Undoing the Future: Troubling Time/s, and Ecologies of Nothingness: Re-turning, Re-membering, and Facing the Incalculable
The indeterminacy of time-being at the core of quantum theory troubles the scalar distinction between the world of subatomic particles and that of social phenomena such as colonialism, capitalism, militarism, racism, nationalism and environmental destruction – all of which are entangled with nuclear and particle physics research. Quantum physics is a material-discursive practice with direct ties to the military-industrial complex, and while it gave birth to the atomic age, quantum physics disrupts classical Newtonian physics (which has its own troubled legacy in the service of war, colonialism, capitalist expansion, and empire building), including its foundational notions of space, time, and matter.
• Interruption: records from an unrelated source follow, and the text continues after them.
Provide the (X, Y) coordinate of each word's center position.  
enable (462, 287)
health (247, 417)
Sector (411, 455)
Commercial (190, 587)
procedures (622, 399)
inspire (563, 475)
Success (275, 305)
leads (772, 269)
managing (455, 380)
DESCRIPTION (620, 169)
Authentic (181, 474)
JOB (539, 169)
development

In the annual Roslyn Silver ’27 Science Lecture, Karen Barad takes up quantum physics’ immanent deconstructive dynamics, consider ways in which quantum physics troubles modernist conceptions of time, and ask whether quantum temporalities might offer radical political imaginaries for cohabiting this planet more justly by undoing the future.
Karen Barad is Professor of Feminist Studies, Philosophy, and History of Consciousness at the University of California, Santa Cruz. There, she co-directs the Science & Justice Graduate Training Program, funded by the National Science Foundation, which “trains science and engineering students alongside social science and humanities students to identify and respond to moments where research requires attentiveness to questions of policy, ethics, and justice.” She has a doctorate in theoretical partical physics and is the author of author of Meeting the Universe Halfway: Quantum Physics and the Entanglement of Matter and Meaning.